Reactive oxygen species-dependent regulation of hypoxia-inducible factor 1α/C-X-C motif chemokine receptor 4 signaling promotes ozone-induced cancer metastasis.
Lee Che-Hsin CH, Chuang Chun-Sheng CS, Chiu Po-Yen PY, Chen Pei-Hsuan PH et al.
Air pollutants, including vehicle emissions and photochemical smog such as ozone, have become a significant health concern in most industrialized nations. Inhaling ozone has repeatedly been linked to increased lung inflammation, immune responses, and cancer development, ultimately speeding up lung cancer metastasis and leading to higher death rates. However, the direct connection between ozone exposure and tumor cell migration has not yet been definitively established. This study aims to investigate the effects of ozone exposure on cancer spread and its underlying mechanisms, focusing on the hypoxia-inducible factor 1α (HIF-1α)/C-X-C motif chemokine receptor 4 (CXCR4) pathway, which influences cancer cell migration and epithelial-mesenchymal transition (EMT).

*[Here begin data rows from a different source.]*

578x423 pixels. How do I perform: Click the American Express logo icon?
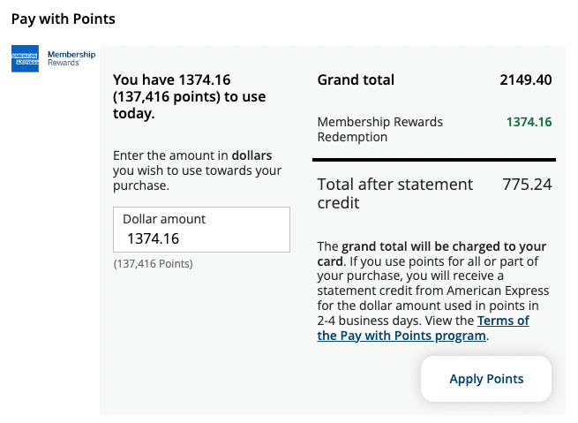25,59
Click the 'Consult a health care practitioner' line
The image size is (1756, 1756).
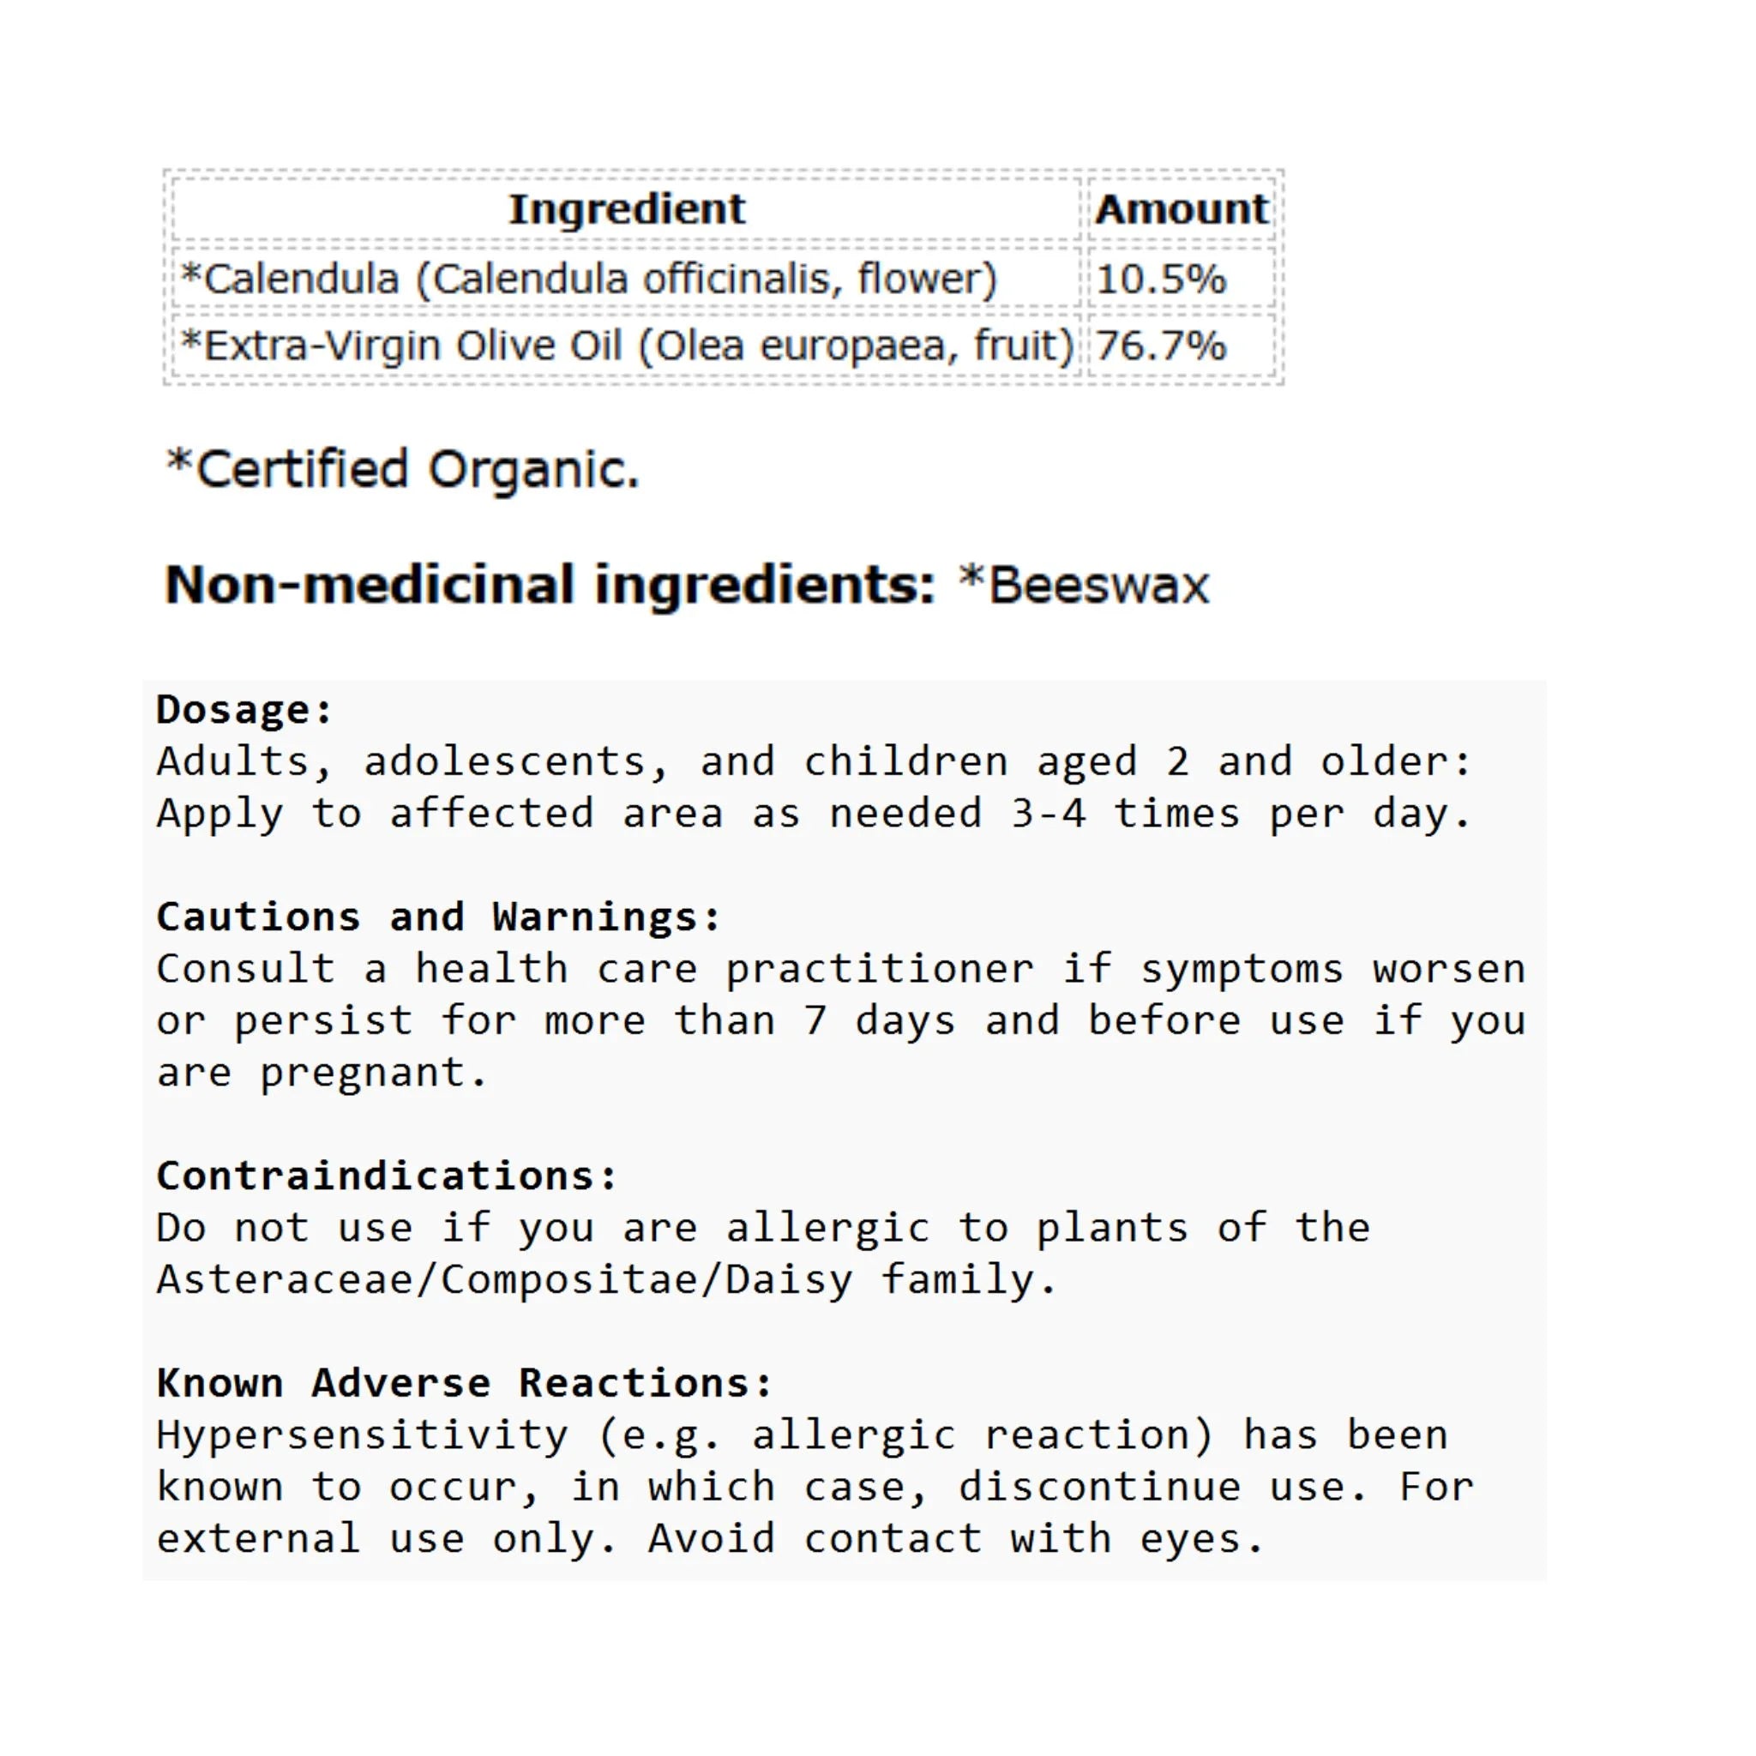pyautogui.click(x=841, y=969)
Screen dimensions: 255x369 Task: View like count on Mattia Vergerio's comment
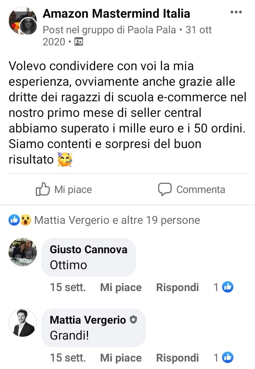pos(223,357)
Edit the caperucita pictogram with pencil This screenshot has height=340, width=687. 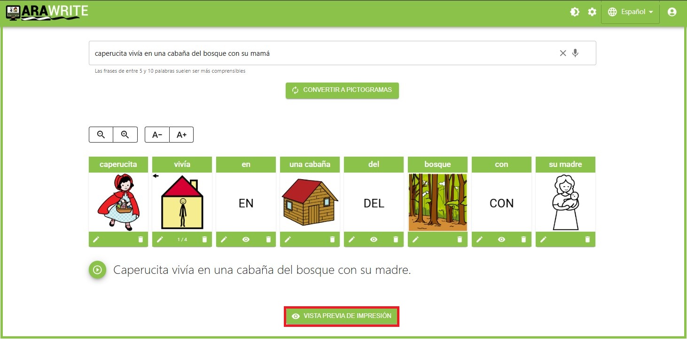click(x=96, y=239)
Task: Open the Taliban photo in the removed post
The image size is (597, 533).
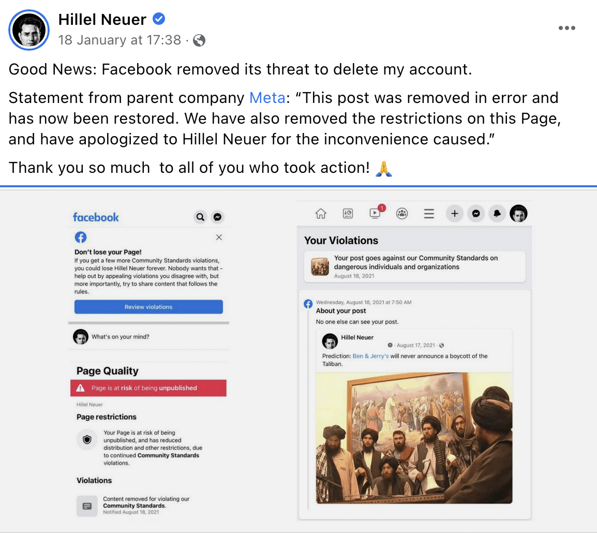Action: click(414, 438)
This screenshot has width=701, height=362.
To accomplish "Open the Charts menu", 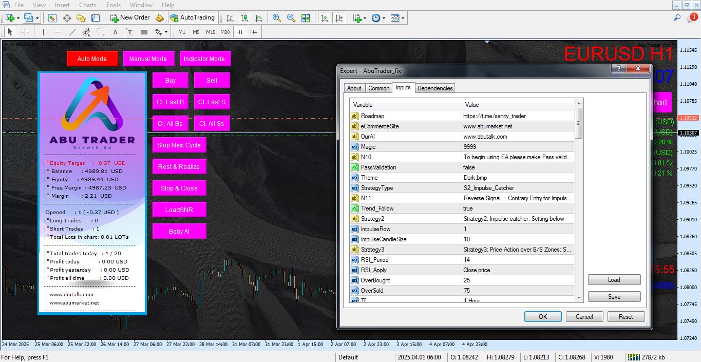I will [88, 5].
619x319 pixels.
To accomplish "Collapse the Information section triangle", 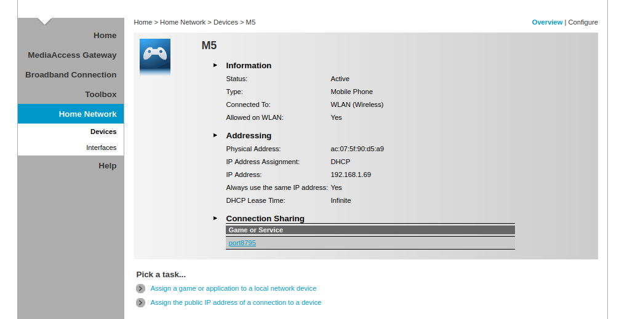I will (215, 65).
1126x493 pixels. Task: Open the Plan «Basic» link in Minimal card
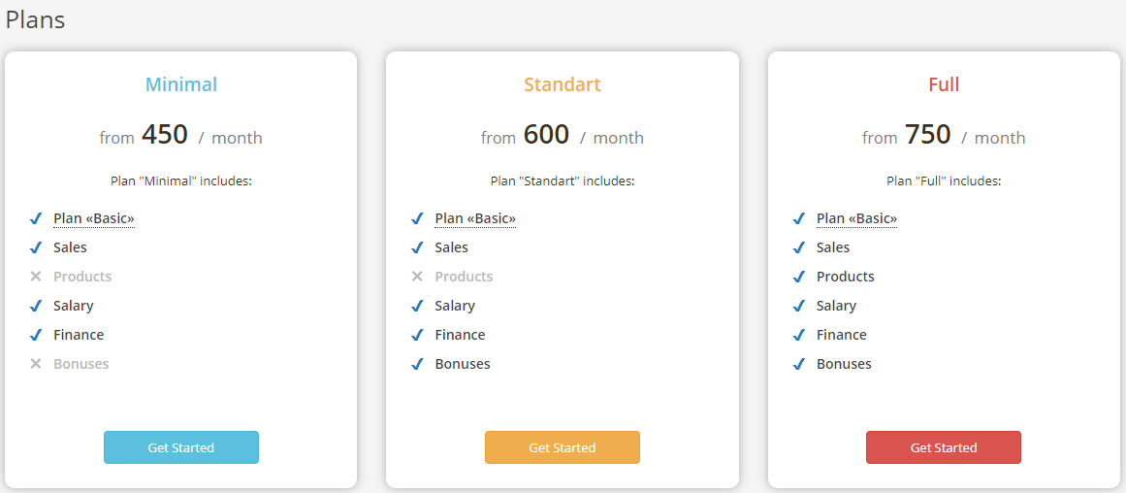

Using B16F10 melanoma and LL2 Lewis lung carcinoma cells, we examined how 1 ppm ozone exposure affects reactive oxygen species (ROS) production and its subsequent impact on the HIF-1α/CXCR4 pathway. Our results show a significant increase in HIF-1α/CXCR4 expression and EMT-related proteins after ozone exposure. Additionally, the use of arbutin, a known ROS scavenger, significantly reduced HIF-1α/CXCR4 levels and cell migration, confirming the role of ROS in ozone-induced metastasis. In summary, our research suggests that ozone promotes cancer spread by activating the HIF-1α/CXCR4 signaling pathway, highlighting an environmental factor that could facilitate cancer progression.